You know it’s been a long time since you’ve updated your blog when you have regular readers – some who are notorious for not updating their own blogs – leave you comments calling you out. It’s like having Keith Richards comment on your drug habit, Billy Joel comment on your bad driving, or Rosie O’Donnell comment on your abnormally large head. It hits home.

So where have I been? Glad you asked. My younger brother had a baby boy last week. He’s the first of my siblings to have a child, or get married for that matter (I can hear my mom weeping for me as I write this). Needless to say, this has thrown off my and the rest of my family’s schedule. We all just can’t get enough of that new baby smell.

While holding my new nephew for the first time yesterday, some deep thoughts popped into my head. Thoughts on what will happen when I eventually have children of my own (calm down, mom…I’m just thinking out loud). In no particular order, here are my thoughts from yesterday.

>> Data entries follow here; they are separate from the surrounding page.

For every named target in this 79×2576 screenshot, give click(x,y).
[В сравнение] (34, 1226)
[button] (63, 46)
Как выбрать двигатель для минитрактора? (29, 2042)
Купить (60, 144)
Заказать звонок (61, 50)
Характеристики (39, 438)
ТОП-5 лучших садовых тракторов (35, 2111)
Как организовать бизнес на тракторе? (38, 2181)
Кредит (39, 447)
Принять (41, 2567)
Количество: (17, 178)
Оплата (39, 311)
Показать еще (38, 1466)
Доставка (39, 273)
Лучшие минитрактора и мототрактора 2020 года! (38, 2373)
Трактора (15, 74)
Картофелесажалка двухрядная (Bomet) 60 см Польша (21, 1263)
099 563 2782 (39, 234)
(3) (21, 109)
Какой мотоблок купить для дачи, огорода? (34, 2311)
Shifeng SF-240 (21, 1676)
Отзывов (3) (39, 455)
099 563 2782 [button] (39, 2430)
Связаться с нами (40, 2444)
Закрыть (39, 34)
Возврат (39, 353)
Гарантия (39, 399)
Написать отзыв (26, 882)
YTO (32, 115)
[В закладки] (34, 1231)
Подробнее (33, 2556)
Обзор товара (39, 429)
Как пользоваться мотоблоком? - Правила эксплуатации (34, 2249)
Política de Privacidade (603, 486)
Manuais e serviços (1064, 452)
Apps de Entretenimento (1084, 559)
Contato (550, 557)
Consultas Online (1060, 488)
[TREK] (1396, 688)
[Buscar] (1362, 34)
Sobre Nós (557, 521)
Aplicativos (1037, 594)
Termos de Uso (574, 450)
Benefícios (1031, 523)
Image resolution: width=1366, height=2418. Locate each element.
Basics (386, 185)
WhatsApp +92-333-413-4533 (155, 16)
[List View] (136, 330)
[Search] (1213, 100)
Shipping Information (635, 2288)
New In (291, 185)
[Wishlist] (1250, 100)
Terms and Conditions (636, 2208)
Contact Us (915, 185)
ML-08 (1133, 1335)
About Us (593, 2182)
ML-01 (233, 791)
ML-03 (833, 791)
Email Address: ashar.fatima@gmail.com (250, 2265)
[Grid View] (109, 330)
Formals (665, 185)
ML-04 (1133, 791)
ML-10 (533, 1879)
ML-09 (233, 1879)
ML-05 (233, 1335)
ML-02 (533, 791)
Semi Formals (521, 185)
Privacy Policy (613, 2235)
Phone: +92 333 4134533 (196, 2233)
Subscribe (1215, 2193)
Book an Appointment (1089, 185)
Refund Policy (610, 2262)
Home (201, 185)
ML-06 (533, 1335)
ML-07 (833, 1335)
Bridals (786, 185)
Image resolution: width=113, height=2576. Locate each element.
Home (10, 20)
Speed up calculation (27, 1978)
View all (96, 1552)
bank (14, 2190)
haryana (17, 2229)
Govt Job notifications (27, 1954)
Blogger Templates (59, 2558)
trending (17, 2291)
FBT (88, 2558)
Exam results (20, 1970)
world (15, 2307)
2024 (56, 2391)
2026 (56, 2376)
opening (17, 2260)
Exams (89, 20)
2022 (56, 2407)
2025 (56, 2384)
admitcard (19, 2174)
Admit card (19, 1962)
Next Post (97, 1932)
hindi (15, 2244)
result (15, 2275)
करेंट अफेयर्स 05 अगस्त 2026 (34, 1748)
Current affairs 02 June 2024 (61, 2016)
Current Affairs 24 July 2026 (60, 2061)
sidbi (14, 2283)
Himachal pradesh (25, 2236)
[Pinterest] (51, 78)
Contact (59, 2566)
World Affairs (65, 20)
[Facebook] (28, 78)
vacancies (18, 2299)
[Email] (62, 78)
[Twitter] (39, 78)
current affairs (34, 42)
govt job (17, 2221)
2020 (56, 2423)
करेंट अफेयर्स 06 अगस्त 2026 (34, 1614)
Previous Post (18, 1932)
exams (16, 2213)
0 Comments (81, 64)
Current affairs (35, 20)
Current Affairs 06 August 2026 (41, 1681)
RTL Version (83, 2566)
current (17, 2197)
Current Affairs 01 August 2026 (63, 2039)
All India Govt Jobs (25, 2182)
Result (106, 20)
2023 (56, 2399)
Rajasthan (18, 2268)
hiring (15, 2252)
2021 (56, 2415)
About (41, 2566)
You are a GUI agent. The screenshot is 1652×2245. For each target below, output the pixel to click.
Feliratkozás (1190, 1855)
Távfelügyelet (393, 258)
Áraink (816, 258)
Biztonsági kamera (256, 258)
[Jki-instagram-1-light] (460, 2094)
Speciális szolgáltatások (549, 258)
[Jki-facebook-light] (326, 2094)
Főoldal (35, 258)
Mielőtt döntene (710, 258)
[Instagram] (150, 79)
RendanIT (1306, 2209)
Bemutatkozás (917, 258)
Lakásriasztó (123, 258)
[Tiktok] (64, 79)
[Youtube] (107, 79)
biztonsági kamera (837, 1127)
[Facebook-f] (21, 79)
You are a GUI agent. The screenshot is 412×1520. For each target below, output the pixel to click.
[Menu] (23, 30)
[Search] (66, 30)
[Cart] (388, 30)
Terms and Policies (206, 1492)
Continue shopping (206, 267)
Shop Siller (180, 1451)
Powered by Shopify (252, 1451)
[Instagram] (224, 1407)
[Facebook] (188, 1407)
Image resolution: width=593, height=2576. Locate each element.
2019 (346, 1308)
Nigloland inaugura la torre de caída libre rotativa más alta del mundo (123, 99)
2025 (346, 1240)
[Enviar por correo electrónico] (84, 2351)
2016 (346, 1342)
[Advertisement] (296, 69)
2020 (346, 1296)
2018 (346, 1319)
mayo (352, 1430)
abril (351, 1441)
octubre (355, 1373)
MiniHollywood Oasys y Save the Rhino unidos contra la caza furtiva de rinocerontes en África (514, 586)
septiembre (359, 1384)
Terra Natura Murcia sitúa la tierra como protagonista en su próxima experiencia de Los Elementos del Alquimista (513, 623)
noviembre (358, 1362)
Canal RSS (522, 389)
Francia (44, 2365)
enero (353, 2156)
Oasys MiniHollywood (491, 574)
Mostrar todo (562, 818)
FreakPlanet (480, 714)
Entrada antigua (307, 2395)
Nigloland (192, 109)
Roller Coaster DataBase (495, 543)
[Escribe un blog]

I better sleep all I can now, because once I have a kid it will be 20+ years before I can sleep again. As my regular readers know, I am a borderline insomniac. If I am woken up at night, I have a very small window to fall back asleep. If I miss the window, I’m up for the rest of the night. Rumor has it that children wake up in the middle of the night a lot. This isn’t good.

My arm is tired. When holding a sleeping baby, you have to keep perfectly still. After five minutes of this, my arm begins to go numb. This is problematic for a number of reasons. For starters, it hurts. Secondly, a numb arm is more likely to drop a baby than an arm at full strength. I’m not certain, but I don’t think my brother or his wife will invite me back to their house if I drop their baby. Note to self: when holding your own baby someday, always be seated down.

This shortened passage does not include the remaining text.